◆ **RECORDS TO PROCESS**

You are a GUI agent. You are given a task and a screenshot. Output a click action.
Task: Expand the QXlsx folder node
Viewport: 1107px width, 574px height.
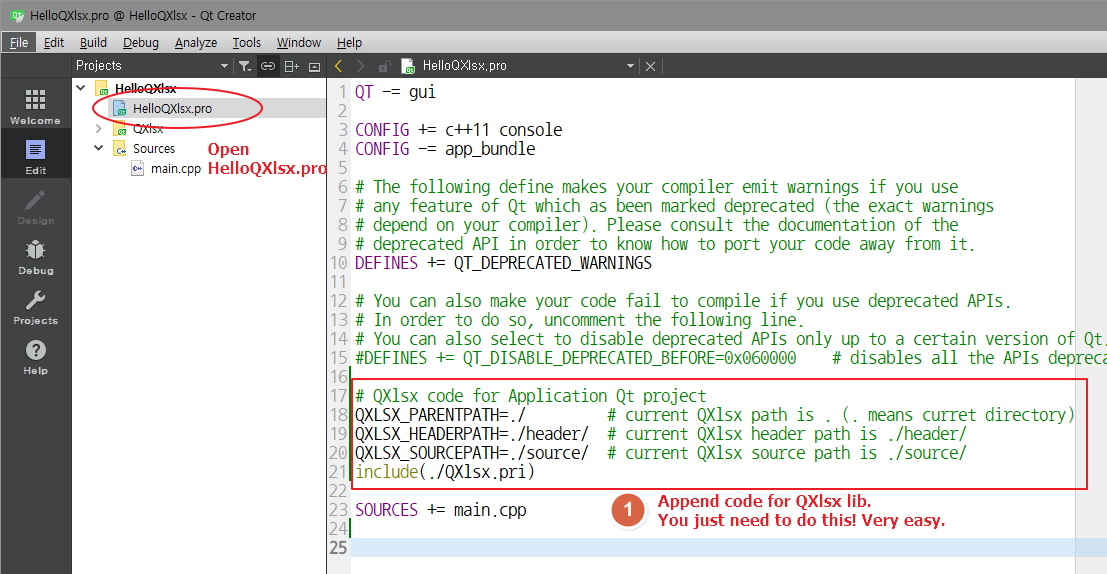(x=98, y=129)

--

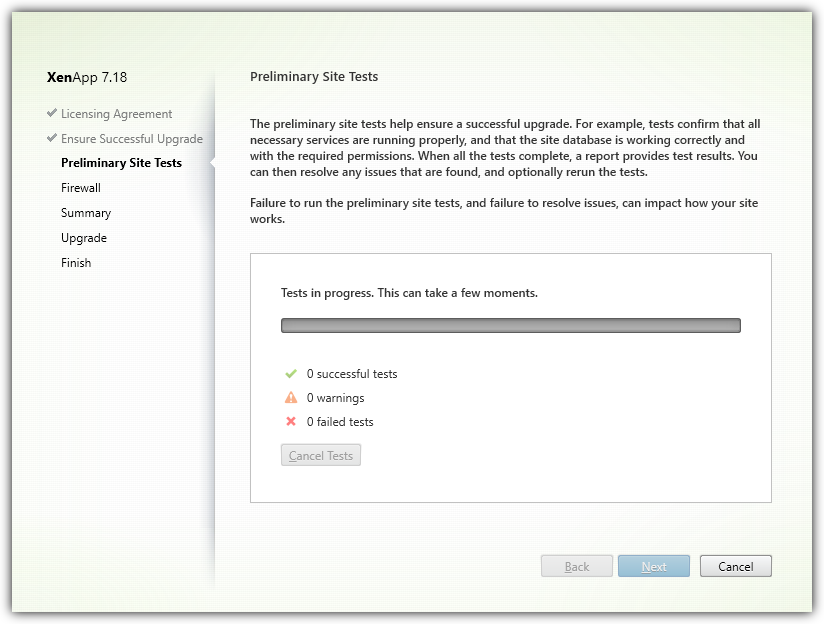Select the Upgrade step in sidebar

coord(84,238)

* * *

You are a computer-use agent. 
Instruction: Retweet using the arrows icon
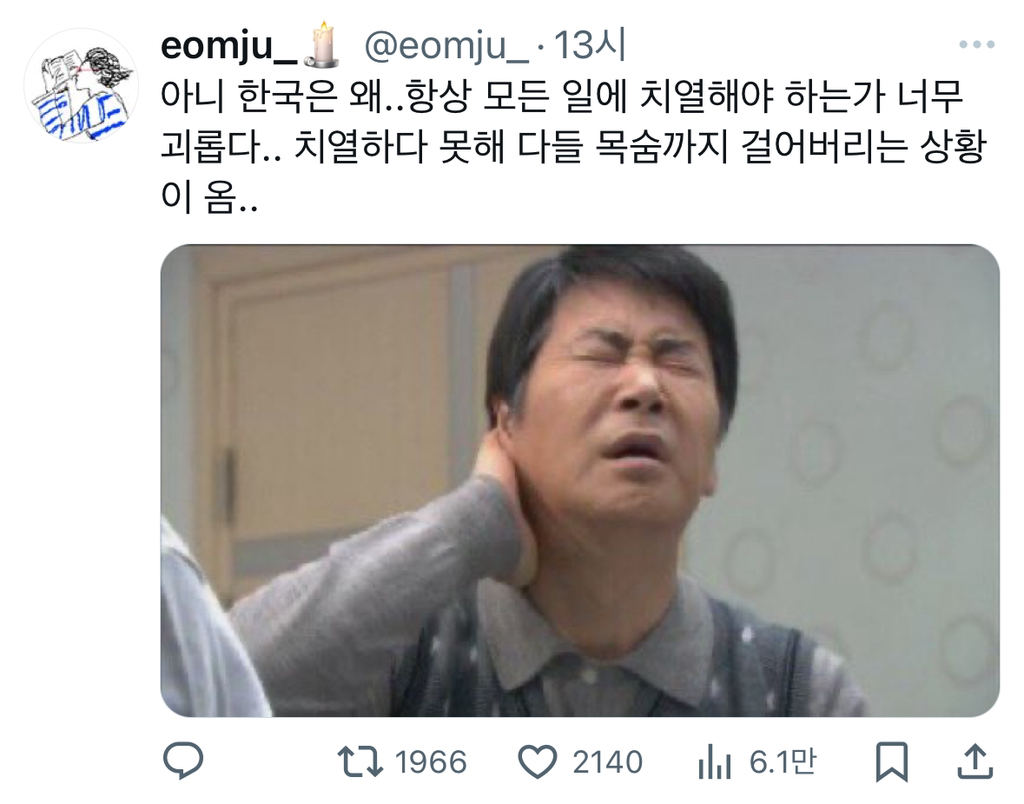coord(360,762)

◆ **WHAT IS REQUIRED**
A complete answer lists every line of the listing above that holds the word "agent".

◆ **REPLY TO THE TASK**
You are a GUI agent. You are given a task and a screenshot. Output a click action.
You are a computer-use agent. 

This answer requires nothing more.